Working data:
● ● ● ● ●

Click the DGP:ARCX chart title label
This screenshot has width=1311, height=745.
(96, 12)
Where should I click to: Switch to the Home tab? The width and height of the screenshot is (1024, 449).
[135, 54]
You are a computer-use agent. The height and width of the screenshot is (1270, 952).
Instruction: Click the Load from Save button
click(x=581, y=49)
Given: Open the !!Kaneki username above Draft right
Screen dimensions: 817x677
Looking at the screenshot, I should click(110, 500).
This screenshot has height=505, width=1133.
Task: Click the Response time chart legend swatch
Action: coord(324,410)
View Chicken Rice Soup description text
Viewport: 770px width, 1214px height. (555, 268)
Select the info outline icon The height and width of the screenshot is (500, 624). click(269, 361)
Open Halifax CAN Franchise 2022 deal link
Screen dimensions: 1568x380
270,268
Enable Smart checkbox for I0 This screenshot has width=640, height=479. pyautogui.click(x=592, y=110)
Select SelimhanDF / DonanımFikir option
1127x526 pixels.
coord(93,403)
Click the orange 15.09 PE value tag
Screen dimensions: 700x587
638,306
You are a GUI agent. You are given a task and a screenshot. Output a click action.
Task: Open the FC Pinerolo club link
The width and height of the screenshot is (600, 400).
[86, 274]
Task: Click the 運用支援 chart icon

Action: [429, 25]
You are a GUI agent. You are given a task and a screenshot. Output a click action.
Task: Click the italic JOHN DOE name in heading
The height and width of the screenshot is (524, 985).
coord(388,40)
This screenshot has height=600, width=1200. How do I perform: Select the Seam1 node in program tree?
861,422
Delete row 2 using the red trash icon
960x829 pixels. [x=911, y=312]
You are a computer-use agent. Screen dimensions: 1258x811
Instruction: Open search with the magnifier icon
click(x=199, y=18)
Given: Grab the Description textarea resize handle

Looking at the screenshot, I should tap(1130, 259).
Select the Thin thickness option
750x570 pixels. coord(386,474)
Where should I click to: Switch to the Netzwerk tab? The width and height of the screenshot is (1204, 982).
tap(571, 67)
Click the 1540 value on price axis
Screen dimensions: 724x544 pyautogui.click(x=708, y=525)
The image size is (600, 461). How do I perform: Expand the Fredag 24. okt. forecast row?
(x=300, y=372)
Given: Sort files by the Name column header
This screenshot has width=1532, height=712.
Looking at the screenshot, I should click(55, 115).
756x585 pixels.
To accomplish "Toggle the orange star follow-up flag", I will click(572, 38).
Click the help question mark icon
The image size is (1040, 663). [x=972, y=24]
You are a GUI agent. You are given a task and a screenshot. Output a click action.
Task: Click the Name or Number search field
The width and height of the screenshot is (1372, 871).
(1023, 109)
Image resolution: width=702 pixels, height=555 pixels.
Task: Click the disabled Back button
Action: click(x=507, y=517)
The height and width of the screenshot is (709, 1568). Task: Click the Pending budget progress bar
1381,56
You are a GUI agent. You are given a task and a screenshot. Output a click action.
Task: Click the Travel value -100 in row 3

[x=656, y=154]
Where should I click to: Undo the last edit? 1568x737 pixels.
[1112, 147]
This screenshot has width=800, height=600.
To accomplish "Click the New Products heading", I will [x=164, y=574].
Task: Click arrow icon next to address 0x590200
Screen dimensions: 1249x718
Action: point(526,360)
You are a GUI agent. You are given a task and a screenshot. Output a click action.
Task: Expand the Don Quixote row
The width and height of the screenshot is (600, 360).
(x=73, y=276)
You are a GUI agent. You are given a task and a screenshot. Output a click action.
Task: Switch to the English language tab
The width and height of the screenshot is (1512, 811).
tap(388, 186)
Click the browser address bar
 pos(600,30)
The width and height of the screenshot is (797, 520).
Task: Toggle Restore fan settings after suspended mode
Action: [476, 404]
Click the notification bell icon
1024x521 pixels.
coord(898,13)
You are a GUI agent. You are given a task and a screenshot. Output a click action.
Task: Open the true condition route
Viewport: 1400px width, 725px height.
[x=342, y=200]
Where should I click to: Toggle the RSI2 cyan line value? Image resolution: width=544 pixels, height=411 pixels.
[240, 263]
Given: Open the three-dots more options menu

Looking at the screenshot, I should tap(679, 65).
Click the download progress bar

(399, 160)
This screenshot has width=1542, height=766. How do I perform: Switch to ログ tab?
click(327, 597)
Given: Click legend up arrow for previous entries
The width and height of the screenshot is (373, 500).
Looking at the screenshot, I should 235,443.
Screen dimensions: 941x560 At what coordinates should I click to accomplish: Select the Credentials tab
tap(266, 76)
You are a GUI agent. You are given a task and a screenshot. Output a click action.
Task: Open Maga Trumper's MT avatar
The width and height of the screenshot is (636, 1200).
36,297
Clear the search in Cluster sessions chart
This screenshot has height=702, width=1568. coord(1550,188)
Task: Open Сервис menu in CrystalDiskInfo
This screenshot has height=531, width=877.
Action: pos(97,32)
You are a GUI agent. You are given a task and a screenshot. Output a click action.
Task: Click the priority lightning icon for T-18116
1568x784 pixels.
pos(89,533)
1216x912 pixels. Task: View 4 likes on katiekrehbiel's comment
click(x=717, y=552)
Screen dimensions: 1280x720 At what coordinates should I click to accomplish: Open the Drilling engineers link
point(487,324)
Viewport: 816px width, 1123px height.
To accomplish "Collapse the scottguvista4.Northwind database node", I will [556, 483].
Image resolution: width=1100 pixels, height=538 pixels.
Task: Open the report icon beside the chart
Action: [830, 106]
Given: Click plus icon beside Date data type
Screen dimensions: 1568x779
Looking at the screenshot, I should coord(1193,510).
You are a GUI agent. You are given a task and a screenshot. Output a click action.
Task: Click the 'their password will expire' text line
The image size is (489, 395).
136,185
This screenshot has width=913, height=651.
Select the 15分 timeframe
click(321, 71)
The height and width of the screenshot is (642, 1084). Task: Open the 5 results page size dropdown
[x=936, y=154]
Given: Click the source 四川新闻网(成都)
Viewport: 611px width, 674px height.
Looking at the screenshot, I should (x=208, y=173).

● ● ● ● ●

Look above for the line with "Task: Switch to the English language tab" and the line with "Task: Open the true condition route", and reproduce exactly those two lines plus every line between, nothing more.

Task: Switch to the English language tab
The width and height of the screenshot is (1512, 811).
tap(388, 186)
Click the browser address bar
 pos(600,30)
The width and height of the screenshot is (797, 520).
Task: Toggle Restore fan settings after suspended mode
Action: [476, 404]
Click the notification bell icon
1024x521 pixels.
coord(898,13)
You are a GUI agent. You are given a task and a screenshot. Output a click action.
Task: Open the true condition route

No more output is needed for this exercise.